#### Problem requirements
With pictures omitted, transcribe exactly the lines from the one containing "You are a computer-use" to the end of the records below.

#### Supplied entries
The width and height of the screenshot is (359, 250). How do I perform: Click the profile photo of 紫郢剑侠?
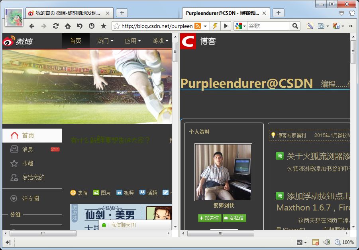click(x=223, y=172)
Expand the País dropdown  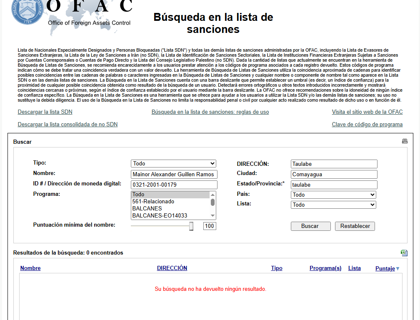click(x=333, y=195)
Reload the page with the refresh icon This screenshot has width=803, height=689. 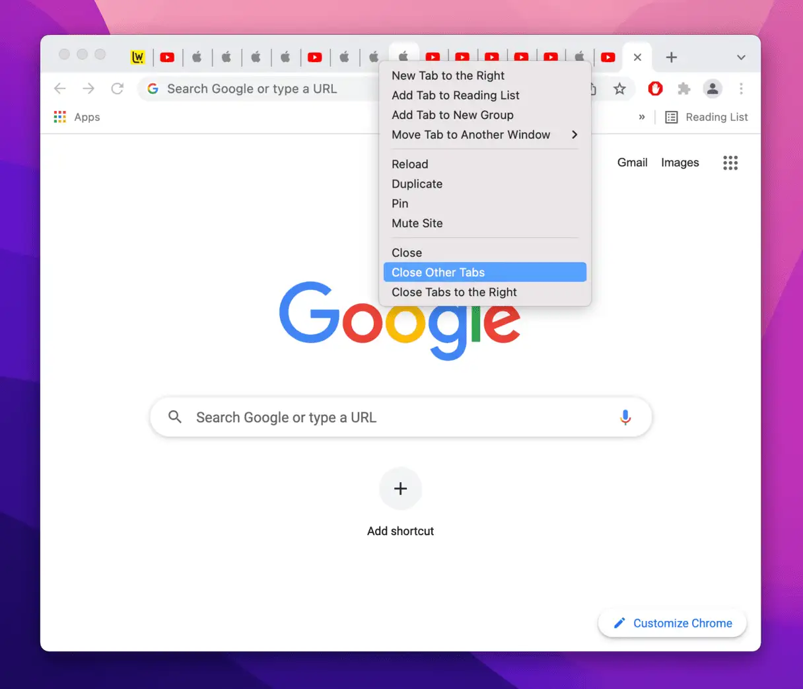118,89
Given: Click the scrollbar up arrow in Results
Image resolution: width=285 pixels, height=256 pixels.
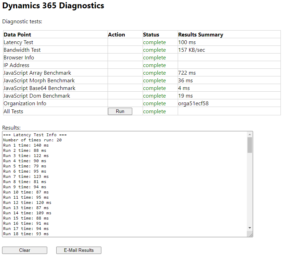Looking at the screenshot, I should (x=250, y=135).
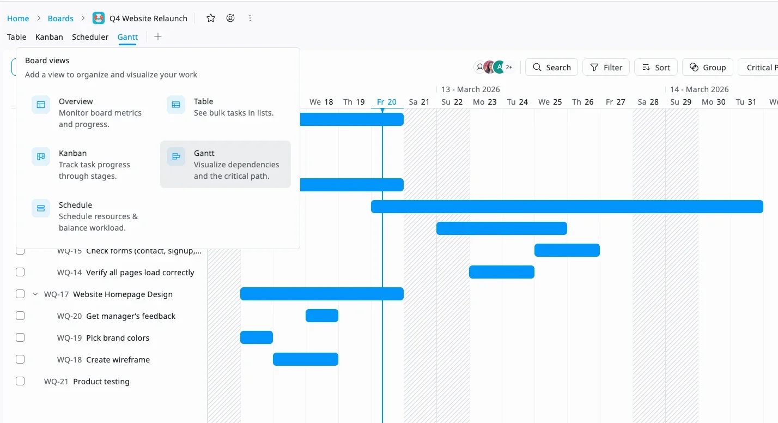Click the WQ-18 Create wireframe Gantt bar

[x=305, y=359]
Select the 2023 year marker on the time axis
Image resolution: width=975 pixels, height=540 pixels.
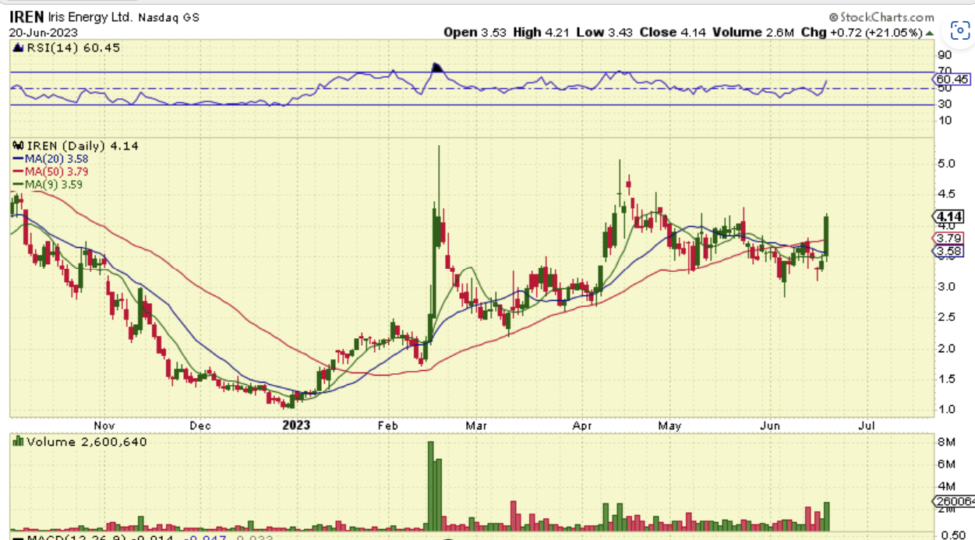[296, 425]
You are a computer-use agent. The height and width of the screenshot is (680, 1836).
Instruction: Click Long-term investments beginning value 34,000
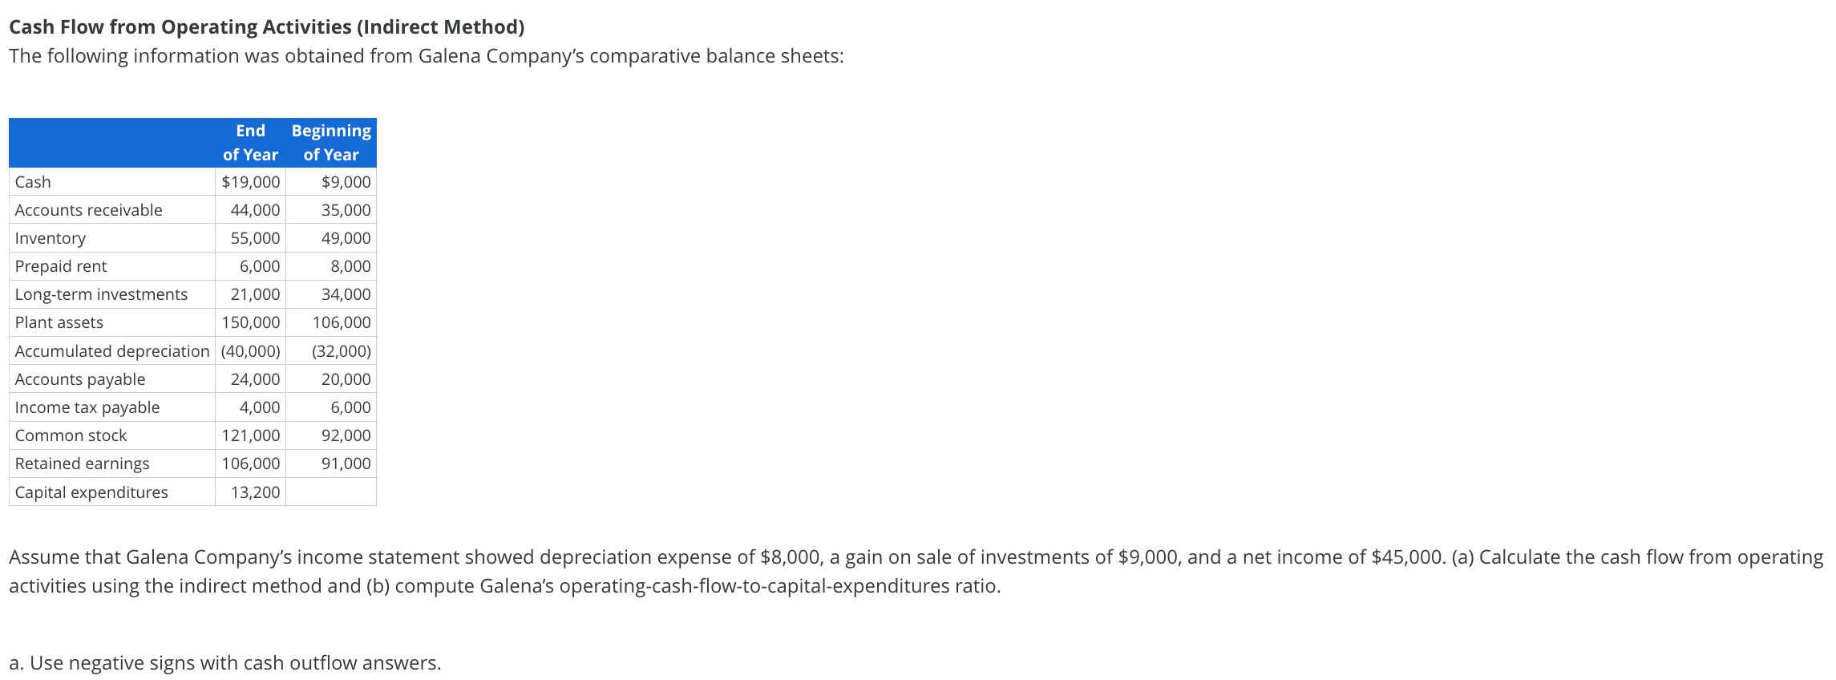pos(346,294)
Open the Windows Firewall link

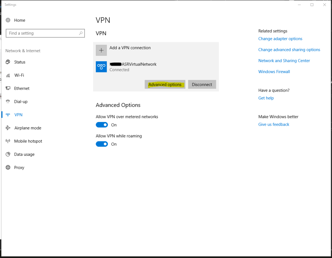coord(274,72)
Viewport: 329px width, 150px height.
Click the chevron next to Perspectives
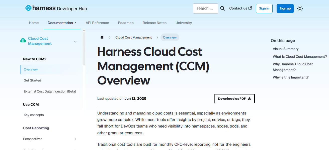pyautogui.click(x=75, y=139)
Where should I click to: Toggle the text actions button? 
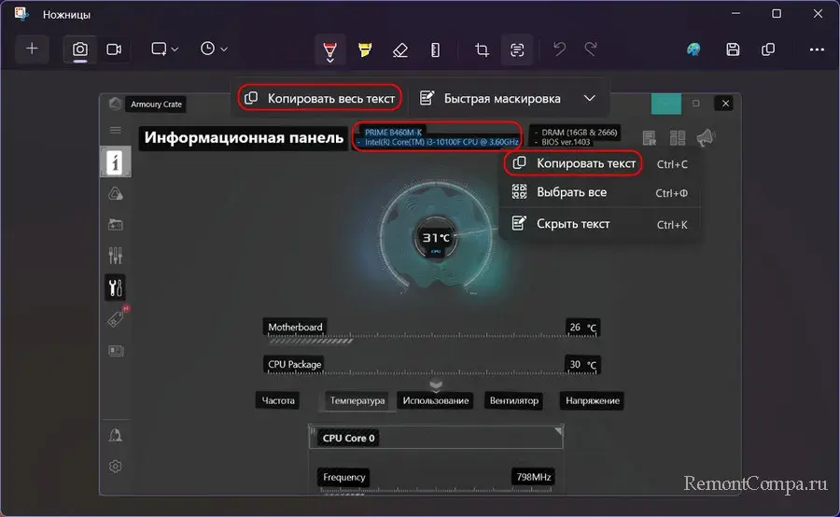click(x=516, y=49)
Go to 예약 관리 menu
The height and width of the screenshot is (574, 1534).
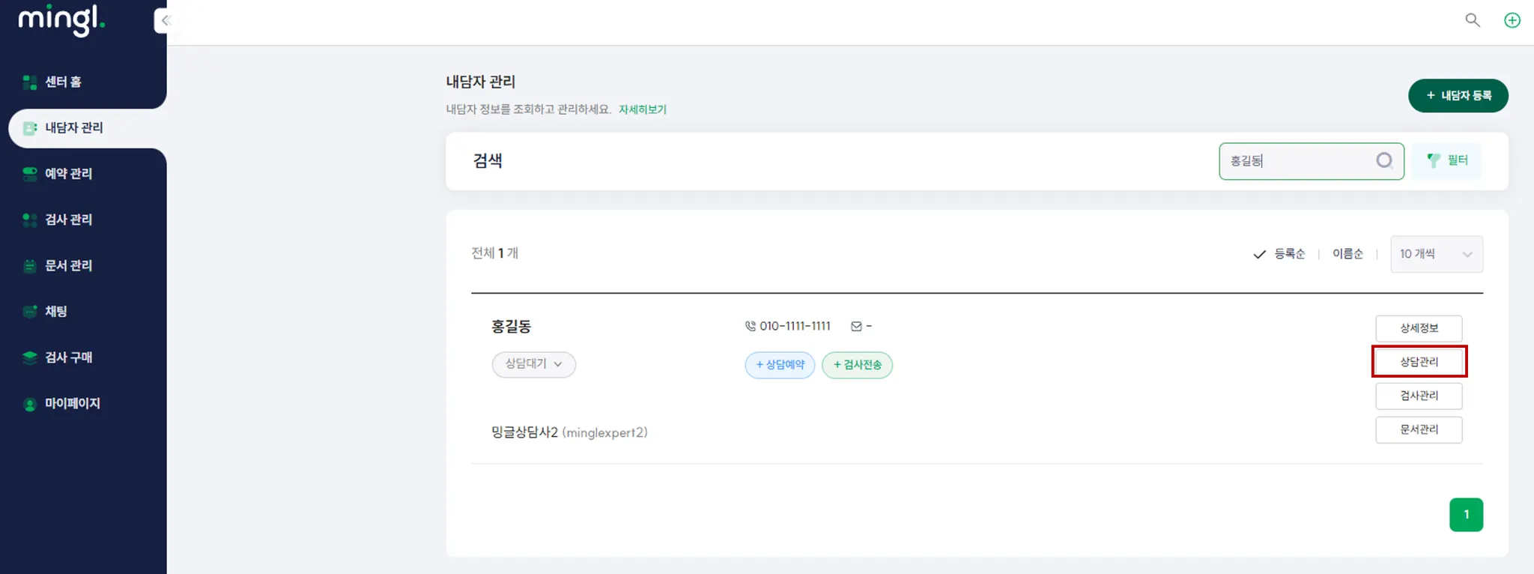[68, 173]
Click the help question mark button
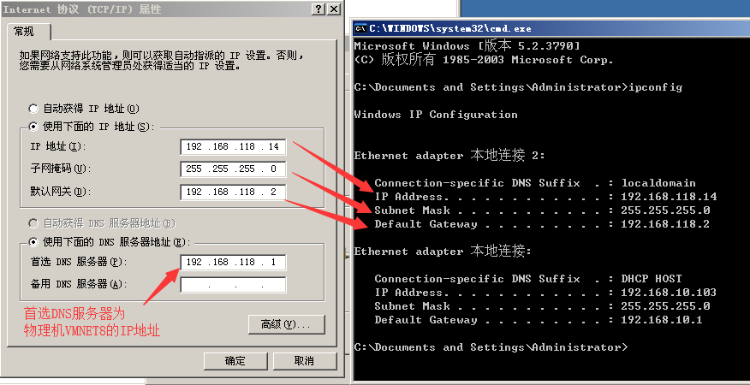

#### Solved problem
You are a computer-use agent. The height and width of the screenshot is (680, 1836).
Instruction: Click Long-term investments beginning value 34,000
pos(346,294)
Open the Windows Firewall link

coord(274,72)
Viewport: 329px width, 150px height.
Click the chevron next to Perspectives
pyautogui.click(x=75, y=139)
Where should I click to: Toggle the text actions button? 
click(x=516, y=49)
Go to 예약 관리 menu
The height and width of the screenshot is (574, 1534).
[68, 173]
Click the help question mark button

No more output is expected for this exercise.